Thursday, 20 February 2014

Fuel Scarcity!

The artificial fuel scarcity that has hit Nigeria has left several Nigerians breathless, and the Nigerian National Petroleum Corporation (NNPC) has attributed the partial fuel scarcity in some states of the country to a disruption in the product’s distribution chain.

Dr Omar Ibrahim, Acting General Manager Public Affairs Division, NNPC has however assured Nigerians that normalcy would return in petroleum distribution by Thursday.

Reason for the Scarcity: Major Pipeline Vandalization

Dr Ibrahim said that two points of the corporation’s major pipelines were vandalized – one at Akute in Lagos, and another in Ogere, Ogun state, both in the South-west region of Nigeria.

He noted that the current situation was one of distribution, not shortage of supply, and explained that the corporation has been working since Tuesday to restore functionality to the two points.

“It was a problem of distribution and not shortage of supply, and it was due to the vandalization of the two main lines of Mosimi and Atlas Cove.

“Our team has started working since Tuesday (Feb. 18) and as at 2.30 pm today (Wednesday), we have started re-streaming Mosimi line and by 4.18 p.m., we were able to pump to Atlas Cove.

→ TASK OBJECTIVE
Quote the full blog post on Nigeria's fuel scarcity word for word. The data that comes next has no connection to the blog post on Nigeria's fuel scarcity.

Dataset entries

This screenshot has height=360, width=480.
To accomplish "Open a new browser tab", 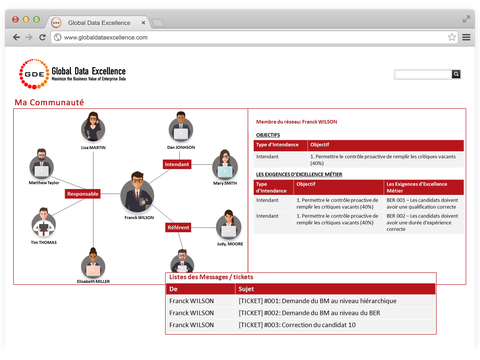I will (158, 23).
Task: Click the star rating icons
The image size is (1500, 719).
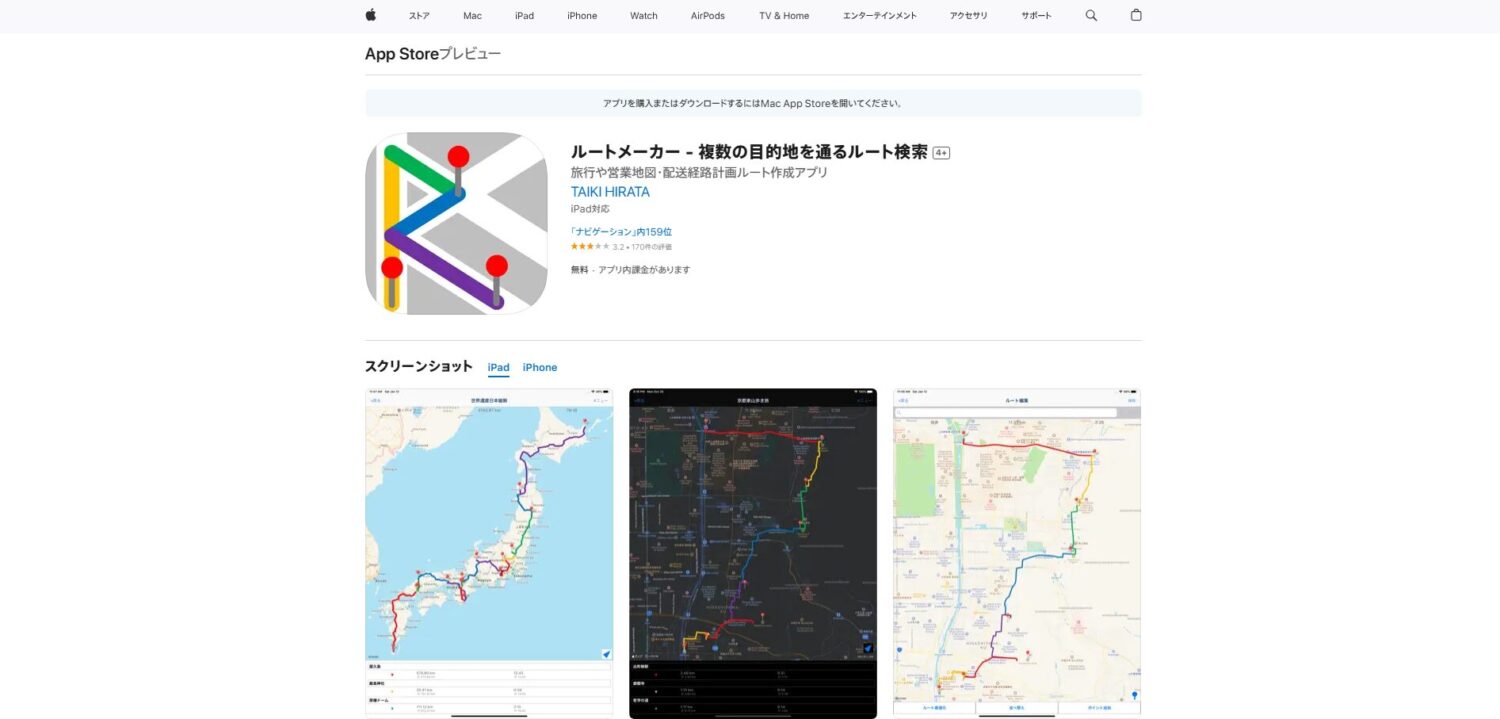Action: [590, 246]
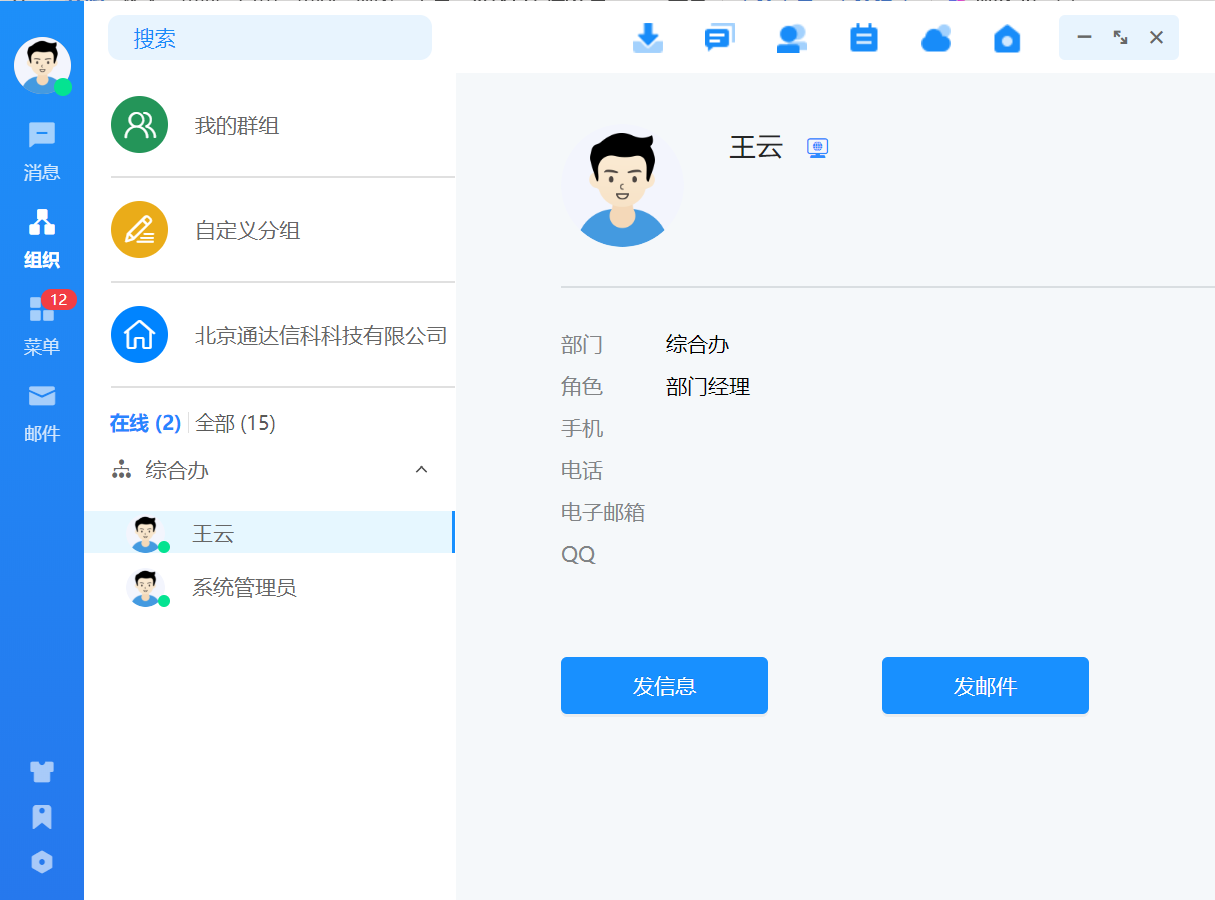Switch to the 全部 (15) tab
Screen dimensions: 1215x900
235,424
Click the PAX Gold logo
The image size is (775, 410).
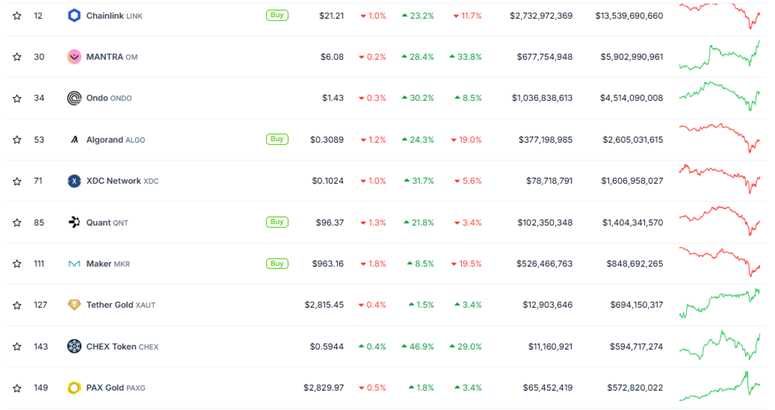74,388
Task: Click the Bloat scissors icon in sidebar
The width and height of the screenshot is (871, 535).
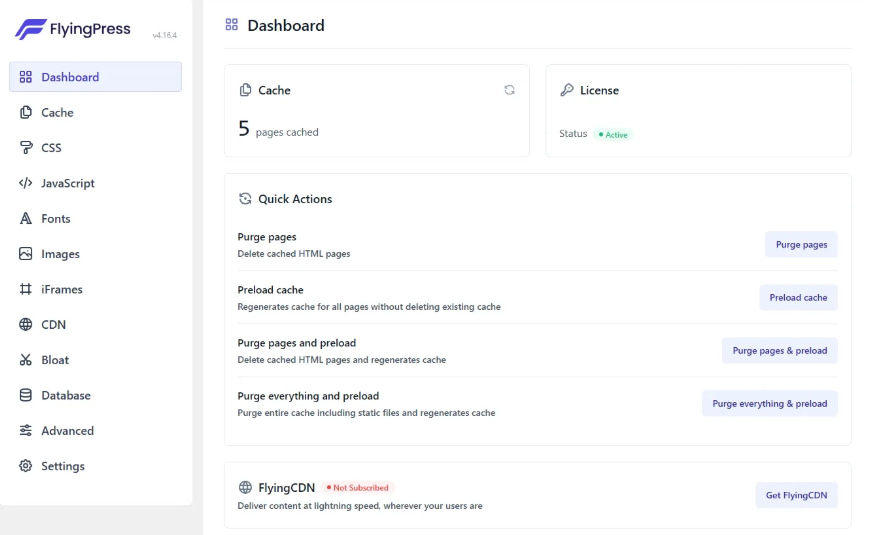Action: tap(26, 360)
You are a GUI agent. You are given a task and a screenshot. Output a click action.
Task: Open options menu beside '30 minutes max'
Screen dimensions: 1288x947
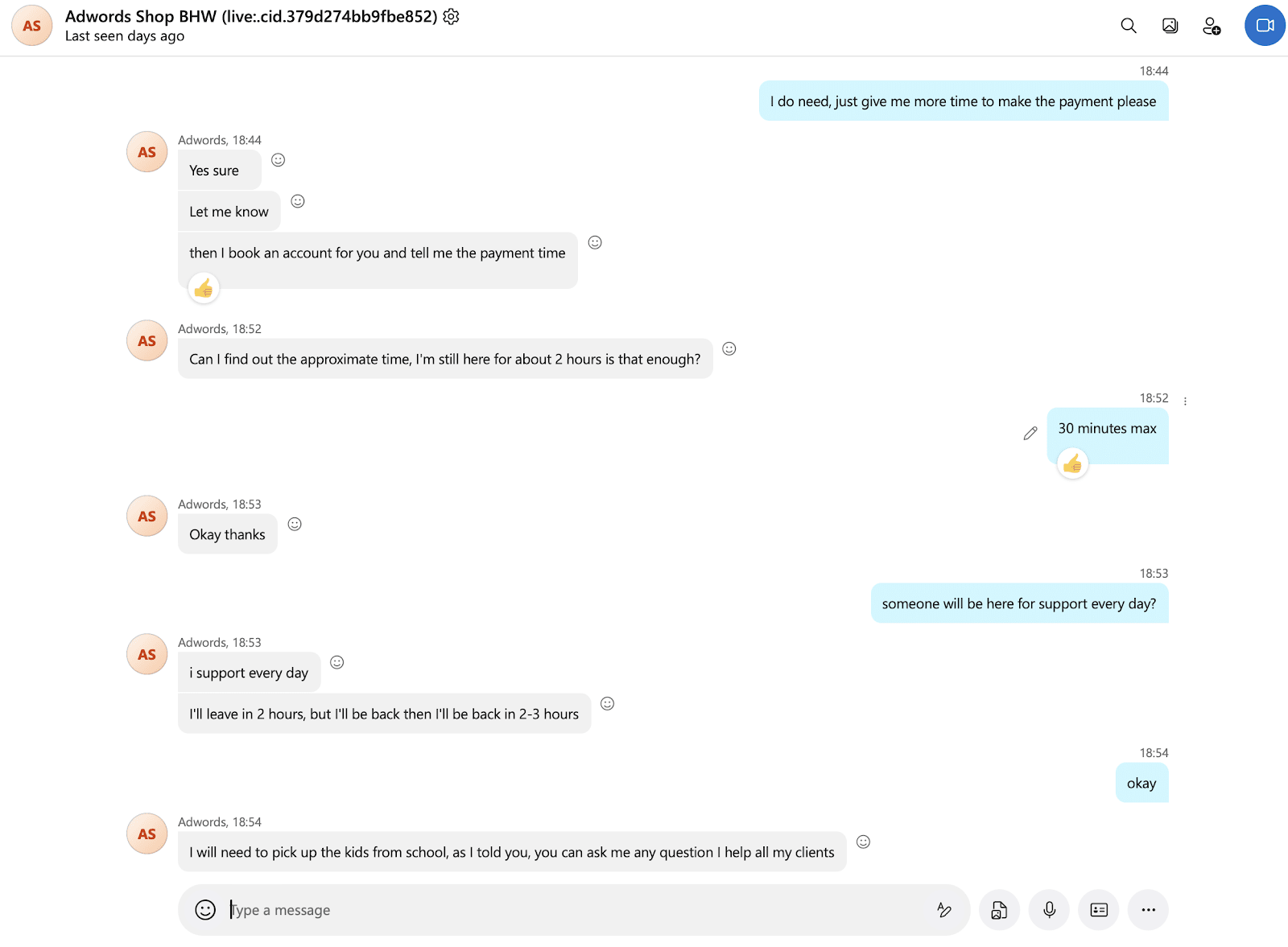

→ RESPONSE BOX
Thursday, 20 February 2014

Fuel Scarcity!

The artificial fuel scarcity that has hit Nigeria has left several Nigerians breathless, and the Nigerian National Petroleum Corporation (NNPC) has attributed the partial fuel scarcity in some states of the country to a disruption in the product’s distribution chain.

Dr Omar Ibrahim, Acting General Manager Public Affairs Division, NNPC has however assured Nigerians that normalcy would return in petroleum distribution by Thursday.

Reason for the Scarcity: Major Pipeline Vandalization

Dr Ibrahim said that two points of the corporation’s major pipelines were vandalized – one at Akute in Lagos, and another in Ogere, Ogun state, both in the South-west region of Nigeria.

He noted that the current situation was one of distribution, not shortage of supply, and explained that the corporation has been working since Tuesday to restore functionality to the two points.

“It was a problem of distribution and not shortage of supply, and it was due to the vandalization of the two main lines of Mosimi and Atlas Cove.

“Our team has started working since Tuesday (Feb. 18) and as at 2.30 pm today (Wednesday), we have started re-streaming Mosimi line and by 4.18 p.m., we were able to pump to Atlas Cove.